------ Lesetext

Tschechien, Irland, Slowakei, Polen 2020, Regie: Agnieszka Holland, mit Ivan Trojan, Josef Trojan, Juraj Loj, 118 Min., FSK: ab 16

Der tschechische Naturheilkundler Jan Mikolášek (1889-1973) diagnostizierte Krankheiten und rettet Leben nur auf Basis von Urinproben und seinen vier Kräutermischungen. Hunderte Patienten stehen Tag für Tag Schlange vor seiner Villa. Mikolášek (Ivan Trojan) verschreibt See-Luft wegen Vitamin D-Mangel und bezahlt einer armen Mutter gleich den Aufenthalt. Nach dem Tod von Staatspräsidenten Zápotocky 1957 wird der Heiler, der unter den Nazis und im Stalinismus mächtige Freunde finden konnte, zum Feind des Kommunismus erklärt. Wegen seines Wohlstandes und des amerikanischen Autos, wie die Parteizeitung das „Orakel des Urins“ beschuldigt.

Ehemalige Patienten aus den Ministerien warnen ihn, doch er will nicht ins Ausland. Auch auf seinen Assistenten und Geliebten František (Juraj Loj), der seit Jahren heimlich mit ihm zusammenlebt, hört der eigenwillige Mikolášek nicht.

------------
------ Vorliegende Angaben

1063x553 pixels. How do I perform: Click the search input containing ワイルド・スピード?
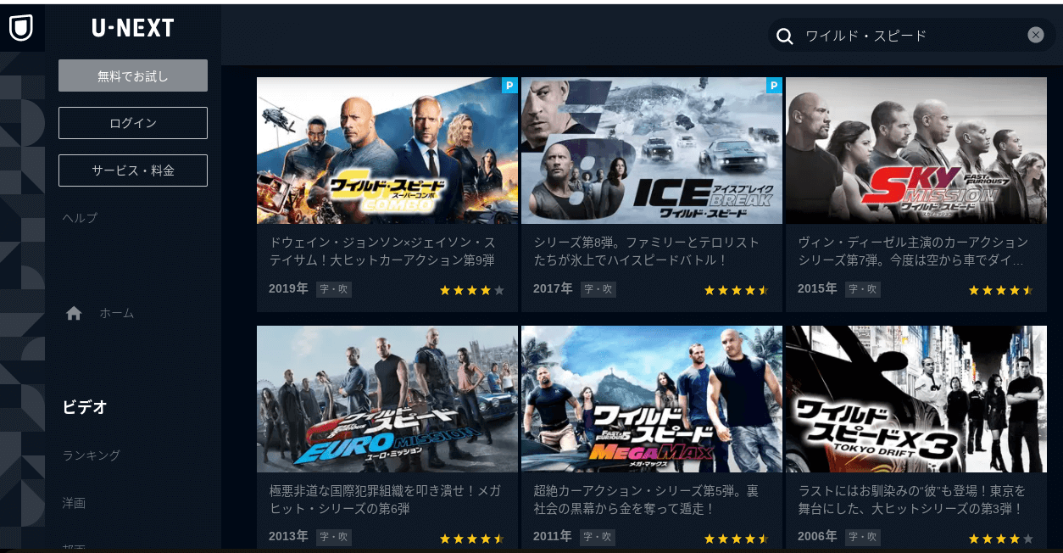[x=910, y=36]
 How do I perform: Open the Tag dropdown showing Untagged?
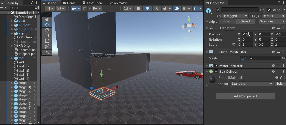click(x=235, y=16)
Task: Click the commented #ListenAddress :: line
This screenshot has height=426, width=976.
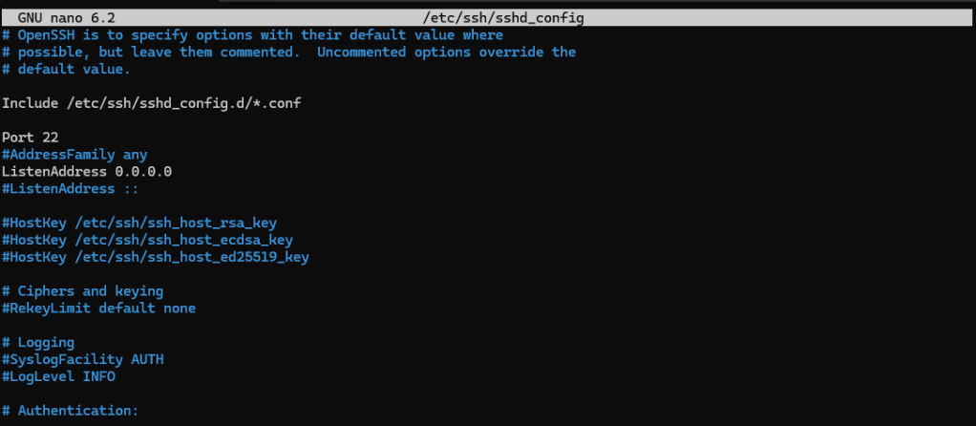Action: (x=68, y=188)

------------

» **Aufgaben**:
- 1) Beantworte die folgenden Fragen zum Text über den Heiler Jan Mikolášek.
(a) Wie viele Minuten dauert der Film?
(b) Was verschreibt Mikolášek wegen Vitamin-D-Mangels?
(c) Wer spielt den Assistenten František?
- 2) Schreibe den Text über den Heiler Jan Mikolášek von „Der tschechische Naturheilkundler“ bis hinunter zu „eigenwillige Mikolášek nicht.“ erneut ab und tausche dabei „Villa“ gegen „Praxis“.
- 3) Führe den Text über den Heiler Jan Mikolášek im Anschluss an seinen letzten Satz fort.

» **Lösungen**:
- 1)
(a) 118 Minuten
(b) See-Luft
(c) Juraj Loj

- 2)
Der tschechische Naturheilkundler Jan Mikolášek (1889-1973) diagnostizierte Krankheiten und rettet Leben nur auf Basis von Urinproben und seinen vier Kräutermischungen. Hunderte Patienten stehen Tag für Tag Schlange vor seiner Praxis. Mikolášek (Ivan Trojan) verschreibt See-Luft wegen Vitamin D-Mangel und bezahlt einer armen Mutter gleich den Aufenthalt. Nach dem Tod von Staatspräsidenten Zápotocky 1957 wird der Heiler, der unter den Nazis und im Stalinismus mächtige Freunde finden konnte, zum Feind des Kommunismus erklärt. Wegen seines Wohlstandes und des amerikanischen Autos, wie die Parteizeitung das „Orakel des Urins“ beschuldigt.

Ehemalige Patienten aus den Ministerien warnen ihn, doch er will nicht ins Ausland. Auch auf seinen Assistenten und Geliebten František (Juraj Loj), der seit Jahren heimlich mit ihm zusammenlebt, hört der eigenwillige Mikolášek nicht.

- 3)
Die namhafte polnische Regisseurin Agnieszka Holland („Hitlerjunge Salomon“ 1989, „Die Spur“ 2017) porträtiert den tschechischen Wunderheiler Jan Mikolášek nicht in einer glänzenden Hagiographie. Die Berühmtheit weiß zwar enorm viel und erkennt Erstaunliches, doch er ist mit Anfällen von Wut und Sadismus eine zerrissene Persönlichkeit. Furchtbare Kriegserfahrungen liegen dem zugrunde, auch die Erlebnisse um eine drohende Amputation eines Beines bei seiner Schwester.

Nach einigen Hollywood-Ausflügen und der dramatischen Biografie über den britischen Journalisten Gareth Jones (1905-35) „Red Secrets – Im Fadenkreuz Stalins“ (2019) ist nun der Stalinismus nur eine Randerscheinung dieses auch durch seinen großartigen Hauptdarsteller Ivan Trojan faszinierenden Psychogramms. Dass Mikolášek bis zuletzt ein Rätsel bleibt, spricht hier für diesen Film.